An old adage in the field of journalism says that when a dog bites man, it is not news, the reason being that it happens so often. The same could be said of when mosquito bites man, especially in Memphis. Conversely, the adage goes, if man turns his teeth toward his predator, it's something to write about. Which brings us to Buzz Off, a local company that has developed a system of protecting our yards from mosquitoes. And it doesn't even involve biting the little bloodsuckers.
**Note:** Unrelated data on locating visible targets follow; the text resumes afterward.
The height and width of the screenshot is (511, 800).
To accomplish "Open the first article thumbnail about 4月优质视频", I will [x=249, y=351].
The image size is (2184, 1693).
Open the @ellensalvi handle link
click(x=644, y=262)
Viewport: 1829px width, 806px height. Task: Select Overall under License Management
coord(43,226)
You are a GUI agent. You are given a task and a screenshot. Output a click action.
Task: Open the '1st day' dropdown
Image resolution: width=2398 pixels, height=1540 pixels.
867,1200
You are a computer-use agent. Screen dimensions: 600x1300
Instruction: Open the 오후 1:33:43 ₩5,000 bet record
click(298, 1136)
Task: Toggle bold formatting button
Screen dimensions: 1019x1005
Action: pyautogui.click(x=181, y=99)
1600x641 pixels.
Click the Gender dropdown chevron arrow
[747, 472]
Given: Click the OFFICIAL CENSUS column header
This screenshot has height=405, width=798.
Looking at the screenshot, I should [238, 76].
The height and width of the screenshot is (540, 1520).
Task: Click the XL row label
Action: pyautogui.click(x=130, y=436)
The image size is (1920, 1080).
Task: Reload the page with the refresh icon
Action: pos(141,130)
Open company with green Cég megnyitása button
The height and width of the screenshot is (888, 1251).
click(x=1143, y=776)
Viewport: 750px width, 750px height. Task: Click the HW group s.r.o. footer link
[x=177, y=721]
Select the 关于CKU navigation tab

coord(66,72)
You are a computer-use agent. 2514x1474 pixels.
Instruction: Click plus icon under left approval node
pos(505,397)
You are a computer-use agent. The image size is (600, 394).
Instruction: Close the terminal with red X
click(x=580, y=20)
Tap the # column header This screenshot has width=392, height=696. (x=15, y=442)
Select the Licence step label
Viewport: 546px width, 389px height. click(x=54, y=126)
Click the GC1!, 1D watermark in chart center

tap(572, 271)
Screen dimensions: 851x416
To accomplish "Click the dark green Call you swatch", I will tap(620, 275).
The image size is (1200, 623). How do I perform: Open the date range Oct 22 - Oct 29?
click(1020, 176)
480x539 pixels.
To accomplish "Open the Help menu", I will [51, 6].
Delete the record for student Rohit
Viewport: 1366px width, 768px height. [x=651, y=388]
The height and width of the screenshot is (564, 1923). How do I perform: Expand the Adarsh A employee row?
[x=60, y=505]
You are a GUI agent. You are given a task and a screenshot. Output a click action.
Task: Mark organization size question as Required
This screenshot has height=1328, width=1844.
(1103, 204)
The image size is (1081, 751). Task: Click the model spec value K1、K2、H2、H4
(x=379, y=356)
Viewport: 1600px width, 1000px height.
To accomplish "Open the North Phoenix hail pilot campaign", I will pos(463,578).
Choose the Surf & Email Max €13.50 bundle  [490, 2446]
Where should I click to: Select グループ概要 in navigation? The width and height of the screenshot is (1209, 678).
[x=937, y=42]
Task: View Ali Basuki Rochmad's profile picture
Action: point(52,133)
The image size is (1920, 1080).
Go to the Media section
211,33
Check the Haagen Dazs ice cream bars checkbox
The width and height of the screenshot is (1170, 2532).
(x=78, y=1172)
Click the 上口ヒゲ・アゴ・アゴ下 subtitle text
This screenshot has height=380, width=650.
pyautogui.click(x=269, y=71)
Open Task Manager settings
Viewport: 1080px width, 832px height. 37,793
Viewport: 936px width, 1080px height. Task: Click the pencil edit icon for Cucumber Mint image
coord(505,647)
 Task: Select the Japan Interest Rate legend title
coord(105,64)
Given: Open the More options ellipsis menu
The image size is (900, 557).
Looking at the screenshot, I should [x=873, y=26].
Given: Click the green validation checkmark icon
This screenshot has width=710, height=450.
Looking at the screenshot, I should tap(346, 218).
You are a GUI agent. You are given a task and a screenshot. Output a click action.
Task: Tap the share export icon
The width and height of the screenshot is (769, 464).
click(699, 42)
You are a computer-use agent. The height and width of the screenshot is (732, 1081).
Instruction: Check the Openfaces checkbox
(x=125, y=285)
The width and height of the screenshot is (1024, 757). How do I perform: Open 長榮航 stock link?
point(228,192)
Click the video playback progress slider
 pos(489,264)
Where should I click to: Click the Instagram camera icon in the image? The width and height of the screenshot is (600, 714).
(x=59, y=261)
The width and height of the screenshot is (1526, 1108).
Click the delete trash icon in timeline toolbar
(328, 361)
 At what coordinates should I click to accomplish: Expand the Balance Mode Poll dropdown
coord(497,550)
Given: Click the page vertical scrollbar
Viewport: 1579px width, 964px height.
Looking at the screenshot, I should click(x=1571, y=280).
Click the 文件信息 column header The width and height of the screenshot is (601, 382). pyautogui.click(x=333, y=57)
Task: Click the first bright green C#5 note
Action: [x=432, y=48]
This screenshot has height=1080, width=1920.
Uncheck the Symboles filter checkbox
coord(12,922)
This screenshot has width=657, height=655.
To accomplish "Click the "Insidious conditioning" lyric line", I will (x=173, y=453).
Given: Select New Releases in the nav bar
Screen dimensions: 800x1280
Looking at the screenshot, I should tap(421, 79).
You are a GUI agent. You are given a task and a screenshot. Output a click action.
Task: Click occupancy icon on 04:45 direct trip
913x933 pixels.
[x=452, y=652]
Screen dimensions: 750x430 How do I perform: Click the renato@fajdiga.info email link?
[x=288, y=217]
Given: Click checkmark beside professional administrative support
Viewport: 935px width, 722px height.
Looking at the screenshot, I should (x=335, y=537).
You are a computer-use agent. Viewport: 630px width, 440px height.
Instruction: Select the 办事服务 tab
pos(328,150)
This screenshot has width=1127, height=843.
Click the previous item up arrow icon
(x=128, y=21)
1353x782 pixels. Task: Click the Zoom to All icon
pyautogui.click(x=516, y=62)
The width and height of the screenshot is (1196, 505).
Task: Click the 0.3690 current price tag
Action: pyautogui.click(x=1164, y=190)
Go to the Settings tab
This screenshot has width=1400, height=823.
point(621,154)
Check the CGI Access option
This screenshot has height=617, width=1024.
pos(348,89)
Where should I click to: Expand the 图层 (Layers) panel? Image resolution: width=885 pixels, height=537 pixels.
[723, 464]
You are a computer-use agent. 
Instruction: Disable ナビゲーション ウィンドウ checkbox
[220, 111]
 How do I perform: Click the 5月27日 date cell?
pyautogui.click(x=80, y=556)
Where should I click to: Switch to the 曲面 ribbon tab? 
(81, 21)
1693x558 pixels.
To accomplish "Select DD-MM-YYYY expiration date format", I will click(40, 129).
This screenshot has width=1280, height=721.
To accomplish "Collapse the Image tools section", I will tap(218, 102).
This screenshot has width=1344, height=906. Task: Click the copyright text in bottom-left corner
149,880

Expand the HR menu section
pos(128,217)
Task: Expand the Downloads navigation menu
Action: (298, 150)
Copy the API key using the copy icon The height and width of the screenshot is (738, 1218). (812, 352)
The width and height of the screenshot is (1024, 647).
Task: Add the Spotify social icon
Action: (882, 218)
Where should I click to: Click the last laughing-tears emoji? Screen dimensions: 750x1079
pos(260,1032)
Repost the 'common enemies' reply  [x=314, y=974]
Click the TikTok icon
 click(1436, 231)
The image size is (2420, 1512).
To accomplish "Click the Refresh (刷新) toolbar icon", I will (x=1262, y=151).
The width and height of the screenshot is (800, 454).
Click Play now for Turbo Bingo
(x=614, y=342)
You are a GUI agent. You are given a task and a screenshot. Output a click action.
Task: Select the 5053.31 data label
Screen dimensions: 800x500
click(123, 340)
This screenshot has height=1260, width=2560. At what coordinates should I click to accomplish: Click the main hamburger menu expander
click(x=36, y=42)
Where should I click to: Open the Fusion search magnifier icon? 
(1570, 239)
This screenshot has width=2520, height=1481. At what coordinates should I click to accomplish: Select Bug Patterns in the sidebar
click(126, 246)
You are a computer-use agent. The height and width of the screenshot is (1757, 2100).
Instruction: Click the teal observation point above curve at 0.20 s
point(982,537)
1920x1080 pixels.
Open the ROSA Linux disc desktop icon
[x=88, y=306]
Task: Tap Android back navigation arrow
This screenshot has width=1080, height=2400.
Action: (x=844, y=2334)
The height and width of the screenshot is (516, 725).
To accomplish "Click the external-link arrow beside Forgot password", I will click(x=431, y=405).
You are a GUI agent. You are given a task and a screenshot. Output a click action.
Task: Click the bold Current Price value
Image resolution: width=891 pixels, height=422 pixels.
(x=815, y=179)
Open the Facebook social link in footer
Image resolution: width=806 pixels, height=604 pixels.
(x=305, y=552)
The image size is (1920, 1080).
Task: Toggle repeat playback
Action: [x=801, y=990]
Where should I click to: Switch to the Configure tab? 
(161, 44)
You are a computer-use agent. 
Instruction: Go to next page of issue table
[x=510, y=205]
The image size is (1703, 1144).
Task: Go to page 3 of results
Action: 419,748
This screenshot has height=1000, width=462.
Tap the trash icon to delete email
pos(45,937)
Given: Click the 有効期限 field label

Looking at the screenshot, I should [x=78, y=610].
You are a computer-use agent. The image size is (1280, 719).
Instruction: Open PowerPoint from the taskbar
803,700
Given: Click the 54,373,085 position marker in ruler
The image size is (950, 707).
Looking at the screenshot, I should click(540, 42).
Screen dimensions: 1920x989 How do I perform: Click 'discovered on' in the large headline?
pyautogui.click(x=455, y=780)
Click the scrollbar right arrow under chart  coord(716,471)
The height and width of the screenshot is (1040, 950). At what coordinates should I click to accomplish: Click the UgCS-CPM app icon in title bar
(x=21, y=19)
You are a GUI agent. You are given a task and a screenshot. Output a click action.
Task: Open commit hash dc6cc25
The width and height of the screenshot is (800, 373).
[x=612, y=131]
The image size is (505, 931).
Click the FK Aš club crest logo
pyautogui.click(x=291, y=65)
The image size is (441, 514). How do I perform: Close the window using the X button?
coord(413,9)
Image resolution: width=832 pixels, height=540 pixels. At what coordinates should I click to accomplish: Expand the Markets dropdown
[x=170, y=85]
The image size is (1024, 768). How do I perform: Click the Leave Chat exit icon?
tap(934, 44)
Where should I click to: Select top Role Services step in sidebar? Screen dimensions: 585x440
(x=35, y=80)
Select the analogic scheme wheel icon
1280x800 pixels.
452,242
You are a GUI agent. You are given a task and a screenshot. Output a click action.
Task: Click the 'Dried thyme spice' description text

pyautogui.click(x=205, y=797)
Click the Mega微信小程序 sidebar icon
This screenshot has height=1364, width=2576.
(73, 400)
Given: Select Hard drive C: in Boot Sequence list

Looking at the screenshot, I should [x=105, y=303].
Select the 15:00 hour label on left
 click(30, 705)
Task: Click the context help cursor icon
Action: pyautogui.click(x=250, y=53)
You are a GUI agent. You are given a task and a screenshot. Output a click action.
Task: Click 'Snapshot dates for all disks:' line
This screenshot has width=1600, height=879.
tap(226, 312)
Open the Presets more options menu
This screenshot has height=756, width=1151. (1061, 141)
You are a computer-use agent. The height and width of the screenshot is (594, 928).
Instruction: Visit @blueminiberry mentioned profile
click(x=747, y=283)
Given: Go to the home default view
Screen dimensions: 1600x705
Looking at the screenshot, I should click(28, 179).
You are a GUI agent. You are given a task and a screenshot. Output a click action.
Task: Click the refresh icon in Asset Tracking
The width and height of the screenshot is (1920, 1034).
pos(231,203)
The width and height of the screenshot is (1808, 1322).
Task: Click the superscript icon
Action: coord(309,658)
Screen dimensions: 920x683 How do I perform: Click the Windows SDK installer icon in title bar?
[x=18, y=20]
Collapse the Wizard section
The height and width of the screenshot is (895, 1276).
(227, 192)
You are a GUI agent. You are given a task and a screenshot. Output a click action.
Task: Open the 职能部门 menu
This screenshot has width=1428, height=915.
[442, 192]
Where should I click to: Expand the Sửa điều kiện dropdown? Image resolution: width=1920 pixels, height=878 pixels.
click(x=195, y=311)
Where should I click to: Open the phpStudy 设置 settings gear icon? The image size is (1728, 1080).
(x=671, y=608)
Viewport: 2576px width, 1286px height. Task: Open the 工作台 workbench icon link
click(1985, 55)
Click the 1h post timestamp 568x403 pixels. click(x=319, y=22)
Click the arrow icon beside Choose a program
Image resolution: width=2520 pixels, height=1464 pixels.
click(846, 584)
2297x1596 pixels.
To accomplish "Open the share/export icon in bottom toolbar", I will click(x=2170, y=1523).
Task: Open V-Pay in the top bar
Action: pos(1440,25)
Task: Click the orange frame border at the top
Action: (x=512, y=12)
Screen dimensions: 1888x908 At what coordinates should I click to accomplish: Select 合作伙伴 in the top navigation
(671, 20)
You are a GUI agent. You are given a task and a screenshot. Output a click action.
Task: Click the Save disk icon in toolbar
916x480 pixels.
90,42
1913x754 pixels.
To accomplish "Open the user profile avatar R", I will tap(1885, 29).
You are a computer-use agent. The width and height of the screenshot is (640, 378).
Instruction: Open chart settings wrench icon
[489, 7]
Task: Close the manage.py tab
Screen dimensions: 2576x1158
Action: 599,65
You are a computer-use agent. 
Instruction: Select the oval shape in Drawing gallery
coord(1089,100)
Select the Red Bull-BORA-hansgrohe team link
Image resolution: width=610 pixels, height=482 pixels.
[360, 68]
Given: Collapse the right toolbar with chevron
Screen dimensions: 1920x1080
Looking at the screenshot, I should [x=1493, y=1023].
Let's begin with an overview of the brief, irritating life of a mosquito. The insect matures from egg to adult in four to seven days. The female, or biting mosquito, lives between three and 100 days and, worst-case scenario, she lays up to 3,000 eggs in a lifetime. Males live between 10 and 20 days and survive on fruit and flower nectar. If only the female could learn from the peace-loving, vegan, male, we wouldn't have to worry about mosquitoes at all. But she insists on a mammal blood feast, a whole five-millionths of a liter's worth, to get through the day. Alas, no matter how inoffensive the male is on his own to humankind, he still must die for his indispensable role in the breeding process.
Tom Stephen launched Buzz Off, all licensed and bonded, in 2004 after over a decade designing and selling pump and spray systems for controlling agricultural pests. He developed a keen business sense and a gift for understatement over the course of his insecticidal career. "Mosquitoes in Memphis can be quite bothersome at times," he says, "so it looked like a good market."
Buzz Off installs a system of hoses that branch from a 55-gallon barrel of insecticide (hidden near your air-conditioning unit or pool pump) out to nozzles placed strategically throughout the perimeter of your property. The nozzles are hidden under eaves, along fences, and in bushes, while the hoses can be colored to blend into their surroundings.
At three selected intervals each day, the nozzles emit a fine mist of pyrethrum — a botanical insecticide derived from the chrysanthemum flower — for 30 seconds. Pyrethrum biodegrades harmlessly, unless you're a mosquito, leaving no residue. You may also add a dousing yourself, as situations require, since the system comes equipped with remote control. But don't get too trigger-happy; you have to pay for refills.
Speaking of costs, Stephen says that they vary according to the property. "Every home has different landscaping and sizes," he explains. "[What matters] is the location of fences and trees where we can put the nozzles. Our average system cost here is around $3,500, but we have them go up to $15,000. There's the upfront cost for installation, and the ongoing cost of the service plan that covers the solution cost, and a service plan for winterization and de-winterization, fixing anything that goes wrong during our use season."
At least the estimate is free.
Stephen explains that Buzz Off takes a little time to rid your yard of the biting bugs. "Mosquitoes are fairly territorial, and we disrupt the breeding cycle. We kill adult mosquitoes, and when their eggs hatch, we kill those mosquitoes. Over a three or four week time period — where we have a money-back guarantee — we know that we'll reduce the density of mosquitoes. You'll have some come in with the wind, you can't have 100 percent mosquito control, because there are too many environmental factors, so we guarantee 90-95 percent mosquito control."
Though the Buzz Off system is designed to reduce the mosquito population, pyrethrum kills bugs indiscriminately, taking down fleas, ticks, spiders, wasps, and gnats. One shouldn't, however, stand in the mist prior to a walk around the block. "The label says not to spray around people, pets, or food," Stephen adds.
The tiny biter with the big impact on local history will be a thing of the past if Stephen has his way. He envisions a day of "mosquito free neighborhoods," and gets closer as his clientele spreads. "We have a little over 300 clients and expanding rapidly out where the growth is going out to Germantown, Collierville, Piperton, and Fayette County," Stephen says.
If only Memphis had Buzz Off in 1878.